For individuals like Favre, Michael Jordan, Bill Parcells and Oliver, retirement is a state of mind, state of being, alluring option, threat, or all of the above.

But there are differences in status and need.

The Packers had to take Favre’s annual vacillation because they had no choice. The last time he tried it with them in 2008, they walked away, shunning Favre and avoiding the organization-wide distraction that had the potential to split the club into destructive factions. If they let him do it again, they knew it would repeat in 2009, 2010, 2011 and possibly never end until Favre was carted off the field once and for all. Most importantly, the last time Favre pulled the trick (with the Packers anyway—he did it twice more with the Jets and Vikings), Aaron Rodgers was ready and they finally told Favre to take a hike.

Jordan’s return with the Bulls was understandable considering that he retired at age 29 and did so, in part, because of his father’s death. When he came back again, it was with the Wizards and he was a part owner of the club with the biggest selling point he had to make more money for himself was…himself.
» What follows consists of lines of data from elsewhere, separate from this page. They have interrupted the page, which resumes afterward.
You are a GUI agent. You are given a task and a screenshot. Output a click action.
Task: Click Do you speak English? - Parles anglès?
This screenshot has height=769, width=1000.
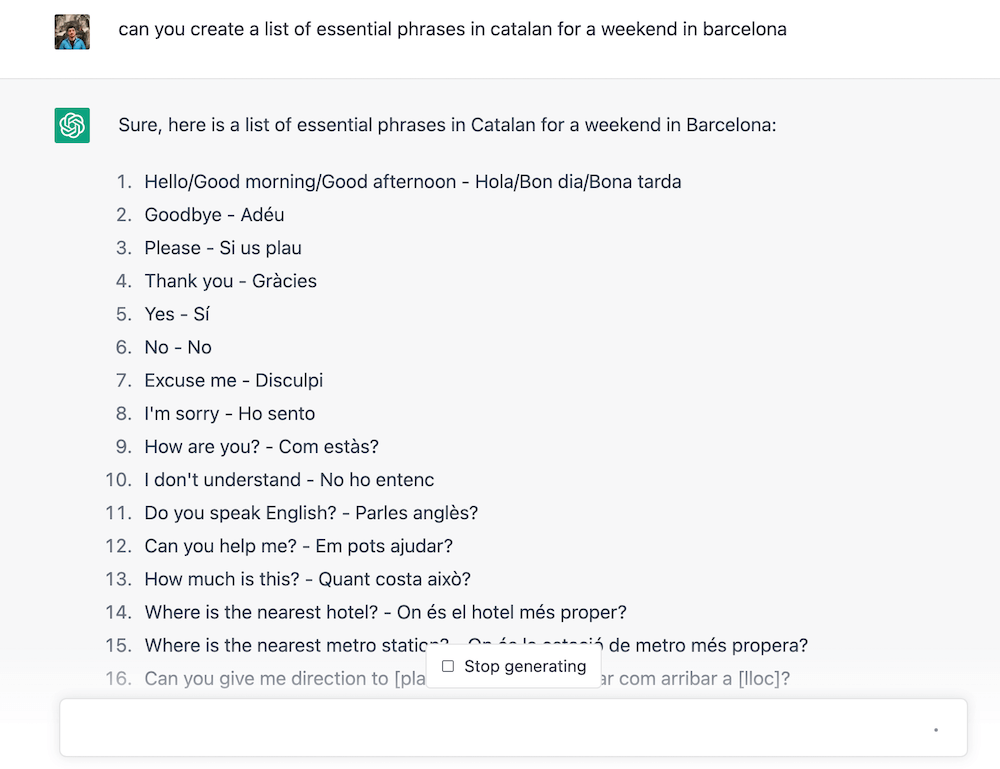coord(311,513)
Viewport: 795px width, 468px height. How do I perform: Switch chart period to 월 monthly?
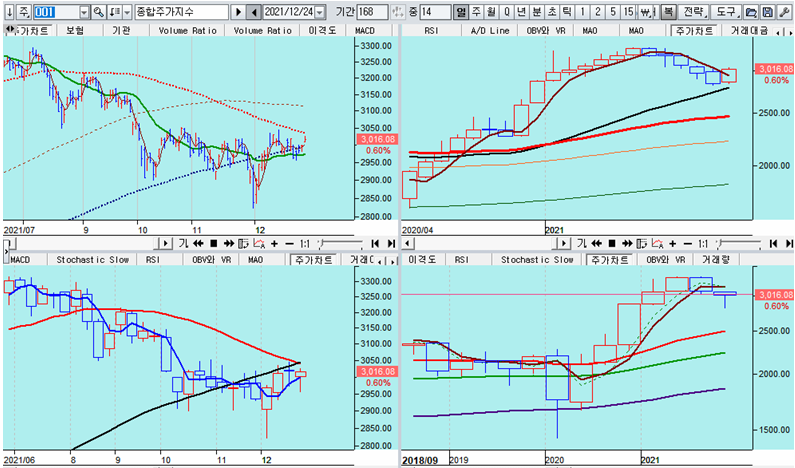pos(492,12)
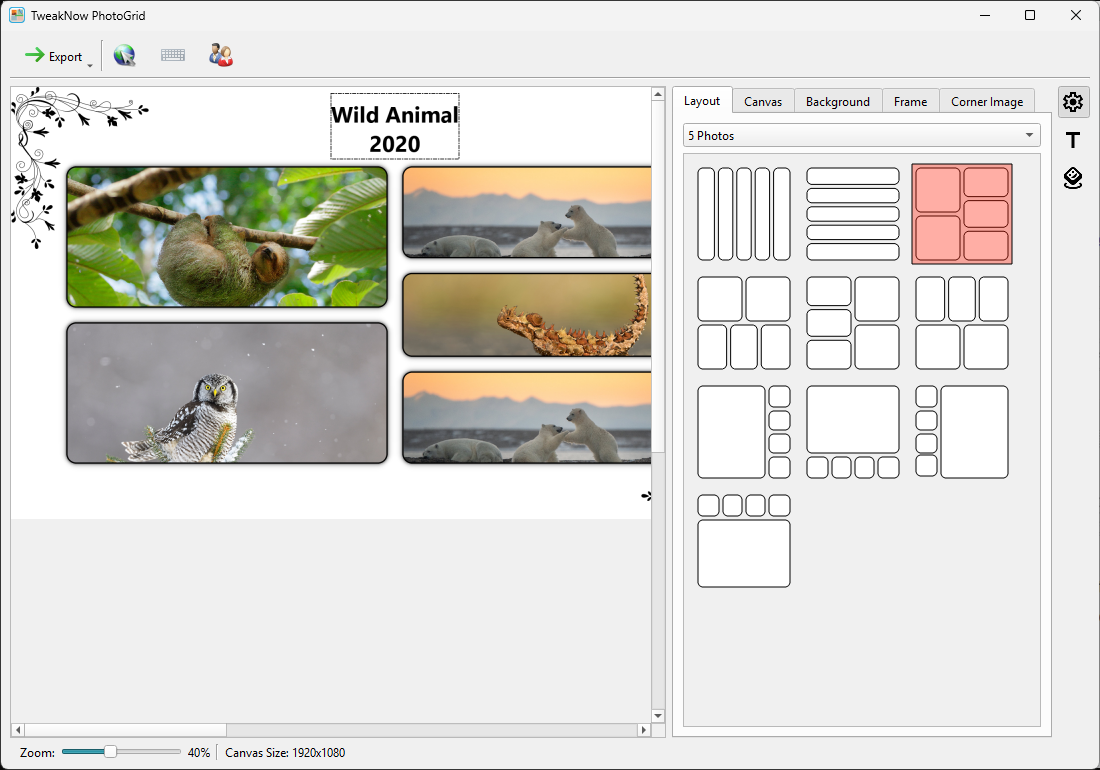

Parcells’s personality and energy levels were such that a team could only deal with him for 3-4 years and he’d only last there for 3-4 years. It was a trade they made for his acumen at rebuilding moribund franchises in exchange for the public insubordination, power struggles and behind the scenes complaints about the one thing that was always first and foremost in his mind: money.
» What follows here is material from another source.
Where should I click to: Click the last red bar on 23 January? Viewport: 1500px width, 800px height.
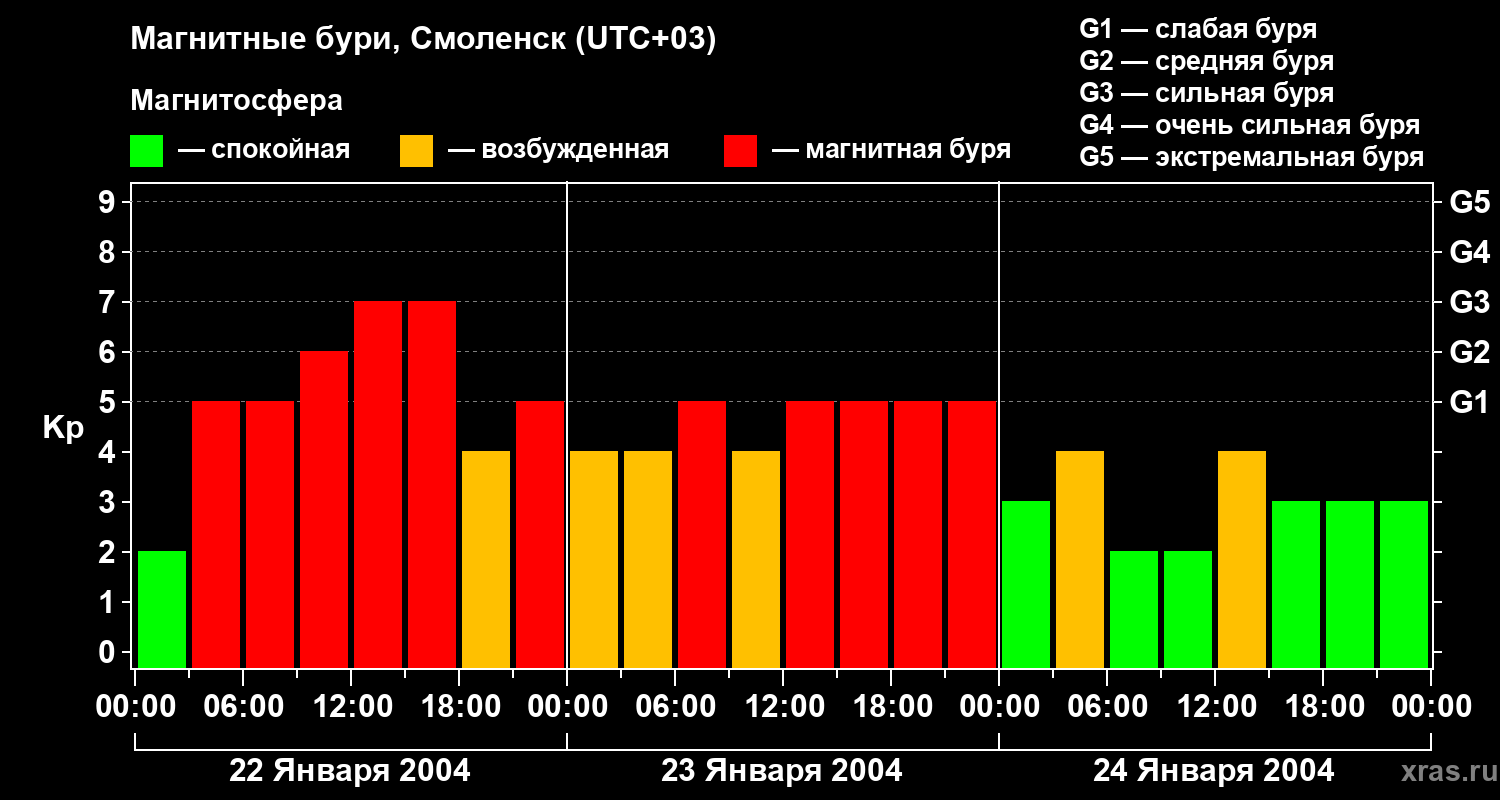(972, 534)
Oliver isn’t in the conversation with the above examples and isn’t as costly. He’s a reliable, versatile veteran reliever who’s well-liked by his teammates and by baseball in general. The Blue Jays would miss him, but would there be a drastic difference in the clubhouse or on the field if he’s not there? Probably not.

But Oliver is making an unreasonable demand/threat to be traded to Texas to pitch closer to home for the Rangers or he’ll simply retire from the Blue Jays. It’s nervy of Oliver to make a request for a raise when he signed the contract with the Blue Jays for a guaranteed $4.5 million after 2011 and was leaving the club he wants to rejoin, the Rangers. He made $4 million in 2012, had a buyout for $500,000 and an option for 2013 at $3 million. Oliver equates this as a paycut, but would he not have signed if the deal was reversed and he got $3 million in 2012 with $4 million in 2013? He could have stayed in Texas after 2011 if he wanted so badly to be in Texas. That he went all the way to Canada isn’t the same thing as him having signed with, for example, the Cardinals. He went to the Blue Jays for the money. Now he wants more money or to be sent back to the Rangers. There’s no harm in asking, but it speaks of an entitlement that, in other industries and for a non-essential cog, would be responded to with an angry frown and a “get outta here” reply. In sports, it’s seen as nothing unusual.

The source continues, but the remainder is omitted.